*How to complete this task*.
Exactly the lines from the beginning of the material to the line with "Click the wrench" are to be repeated, both ends included.

*Task material*.
══════════════════════════════

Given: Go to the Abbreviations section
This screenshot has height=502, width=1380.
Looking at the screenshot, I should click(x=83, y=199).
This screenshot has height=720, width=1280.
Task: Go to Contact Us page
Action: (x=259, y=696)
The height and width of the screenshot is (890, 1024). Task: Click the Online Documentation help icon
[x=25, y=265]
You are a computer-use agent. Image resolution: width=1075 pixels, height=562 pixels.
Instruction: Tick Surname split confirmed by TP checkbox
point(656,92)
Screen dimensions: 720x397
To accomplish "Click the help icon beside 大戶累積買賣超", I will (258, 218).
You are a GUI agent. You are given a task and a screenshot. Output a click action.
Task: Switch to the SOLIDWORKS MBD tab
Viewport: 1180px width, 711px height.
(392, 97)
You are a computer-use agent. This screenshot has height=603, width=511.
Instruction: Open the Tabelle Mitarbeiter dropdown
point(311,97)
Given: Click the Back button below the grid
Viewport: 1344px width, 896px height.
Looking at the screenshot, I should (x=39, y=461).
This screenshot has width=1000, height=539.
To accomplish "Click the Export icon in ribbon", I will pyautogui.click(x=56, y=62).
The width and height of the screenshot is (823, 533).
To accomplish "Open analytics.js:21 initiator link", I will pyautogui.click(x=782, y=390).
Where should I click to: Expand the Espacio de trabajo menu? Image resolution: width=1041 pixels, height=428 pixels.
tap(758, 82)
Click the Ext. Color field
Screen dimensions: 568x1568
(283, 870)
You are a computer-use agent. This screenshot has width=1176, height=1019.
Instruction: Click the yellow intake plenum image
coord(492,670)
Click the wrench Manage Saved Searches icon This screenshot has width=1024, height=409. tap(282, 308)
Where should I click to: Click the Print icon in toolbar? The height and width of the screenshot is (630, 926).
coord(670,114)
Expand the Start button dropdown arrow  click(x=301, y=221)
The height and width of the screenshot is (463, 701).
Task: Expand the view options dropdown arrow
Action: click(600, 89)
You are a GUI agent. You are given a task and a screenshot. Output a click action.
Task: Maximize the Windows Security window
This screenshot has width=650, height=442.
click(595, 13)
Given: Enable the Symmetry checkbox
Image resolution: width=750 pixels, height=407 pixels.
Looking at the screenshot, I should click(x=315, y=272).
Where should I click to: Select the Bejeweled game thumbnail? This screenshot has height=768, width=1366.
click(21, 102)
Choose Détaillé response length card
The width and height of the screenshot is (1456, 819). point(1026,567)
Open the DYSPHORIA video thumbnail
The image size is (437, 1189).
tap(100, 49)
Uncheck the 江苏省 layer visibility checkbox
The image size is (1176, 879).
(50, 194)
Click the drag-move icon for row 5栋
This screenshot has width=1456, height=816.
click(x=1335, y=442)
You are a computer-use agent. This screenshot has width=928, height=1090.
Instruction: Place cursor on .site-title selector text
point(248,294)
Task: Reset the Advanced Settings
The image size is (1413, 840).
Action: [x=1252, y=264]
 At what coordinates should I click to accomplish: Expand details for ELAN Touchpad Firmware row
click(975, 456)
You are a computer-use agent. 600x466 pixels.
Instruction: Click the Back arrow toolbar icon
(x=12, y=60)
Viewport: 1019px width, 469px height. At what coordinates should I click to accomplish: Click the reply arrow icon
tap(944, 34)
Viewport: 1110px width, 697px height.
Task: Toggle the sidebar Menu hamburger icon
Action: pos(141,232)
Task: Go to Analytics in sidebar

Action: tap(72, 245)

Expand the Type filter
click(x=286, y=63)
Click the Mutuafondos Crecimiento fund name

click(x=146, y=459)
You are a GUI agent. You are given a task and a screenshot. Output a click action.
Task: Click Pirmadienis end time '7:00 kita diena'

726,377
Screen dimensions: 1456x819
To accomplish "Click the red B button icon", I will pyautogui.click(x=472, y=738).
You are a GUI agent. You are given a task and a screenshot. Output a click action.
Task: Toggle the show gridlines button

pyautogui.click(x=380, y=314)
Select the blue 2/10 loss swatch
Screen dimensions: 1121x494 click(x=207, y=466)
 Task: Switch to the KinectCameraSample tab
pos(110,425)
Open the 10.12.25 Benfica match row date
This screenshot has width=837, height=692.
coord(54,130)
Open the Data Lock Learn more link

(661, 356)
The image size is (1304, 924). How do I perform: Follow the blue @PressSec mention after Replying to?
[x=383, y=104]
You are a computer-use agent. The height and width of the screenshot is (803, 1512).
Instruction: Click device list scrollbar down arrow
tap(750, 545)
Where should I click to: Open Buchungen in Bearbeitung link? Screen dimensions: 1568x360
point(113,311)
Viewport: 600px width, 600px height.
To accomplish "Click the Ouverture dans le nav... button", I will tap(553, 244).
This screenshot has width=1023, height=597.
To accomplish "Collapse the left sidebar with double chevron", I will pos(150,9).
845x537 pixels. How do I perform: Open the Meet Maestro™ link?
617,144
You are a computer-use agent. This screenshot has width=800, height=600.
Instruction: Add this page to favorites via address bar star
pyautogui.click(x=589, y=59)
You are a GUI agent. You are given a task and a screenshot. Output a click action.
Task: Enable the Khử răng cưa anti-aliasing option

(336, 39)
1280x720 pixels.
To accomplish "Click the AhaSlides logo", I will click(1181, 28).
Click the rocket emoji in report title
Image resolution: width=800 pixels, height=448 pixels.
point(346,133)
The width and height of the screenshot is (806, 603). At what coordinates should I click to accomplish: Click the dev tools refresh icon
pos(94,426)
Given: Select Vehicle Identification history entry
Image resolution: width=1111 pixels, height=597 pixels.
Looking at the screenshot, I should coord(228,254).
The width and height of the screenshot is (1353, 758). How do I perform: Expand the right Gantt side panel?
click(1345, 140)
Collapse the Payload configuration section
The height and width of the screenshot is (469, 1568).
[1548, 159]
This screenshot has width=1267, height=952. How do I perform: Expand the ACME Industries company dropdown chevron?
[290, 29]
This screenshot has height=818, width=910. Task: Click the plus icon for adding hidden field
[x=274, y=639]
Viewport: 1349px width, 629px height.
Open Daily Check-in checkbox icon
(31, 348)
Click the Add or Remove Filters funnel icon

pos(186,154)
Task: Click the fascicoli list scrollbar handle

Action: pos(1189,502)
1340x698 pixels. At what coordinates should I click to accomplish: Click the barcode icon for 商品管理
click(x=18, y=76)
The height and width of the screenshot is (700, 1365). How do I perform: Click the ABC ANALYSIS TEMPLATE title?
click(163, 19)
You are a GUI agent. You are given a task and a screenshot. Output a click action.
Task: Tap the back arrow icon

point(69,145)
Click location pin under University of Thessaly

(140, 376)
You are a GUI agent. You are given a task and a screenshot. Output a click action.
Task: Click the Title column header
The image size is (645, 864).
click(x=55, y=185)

══════════════════════════════

*Task solution*.
Given: Go to the Abbreviations section
This screenshot has height=502, width=1380.
Looking at the screenshot, I should click(x=83, y=199).
This screenshot has height=720, width=1280.
Task: Go to Contact Us page
Action: (x=259, y=696)
The height and width of the screenshot is (890, 1024). Task: Click the Online Documentation help icon
[x=25, y=265]
You are a computer-use agent. Image resolution: width=1075 pixels, height=562 pixels.
Instruction: Tick Surname split confirmed by TP checkbox
point(656,92)
Screen dimensions: 720x397
To accomplish "Click the help icon beside 大戶累積買賣超", I will (258, 218).
You are a GUI agent. You are given a task and a screenshot. Output a click action.
Task: Switch to the SOLIDWORKS MBD tab
Viewport: 1180px width, 711px height.
(392, 97)
You are a computer-use agent. This screenshot has height=603, width=511.
Instruction: Open the Tabelle Mitarbeiter dropdown
point(311,97)
Given: Click the Back button below the grid
Viewport: 1344px width, 896px height.
Looking at the screenshot, I should (x=39, y=461).
This screenshot has width=1000, height=539.
To accomplish "Click the Export icon in ribbon", I will pyautogui.click(x=56, y=62).
The width and height of the screenshot is (823, 533).
To accomplish "Open analytics.js:21 initiator link", I will pyautogui.click(x=782, y=390).
Where should I click to: Expand the Espacio de trabajo menu? Image resolution: width=1041 pixels, height=428 pixels.
tap(758, 82)
Click the Ext. Color field
Screen dimensions: 568x1568
(283, 870)
You are a computer-use agent. This screenshot has width=1176, height=1019.
Instruction: Click the yellow intake plenum image
coord(492,670)
Click the wrench Manage Saved Searches icon This screenshot has width=1024, height=409. tap(282, 308)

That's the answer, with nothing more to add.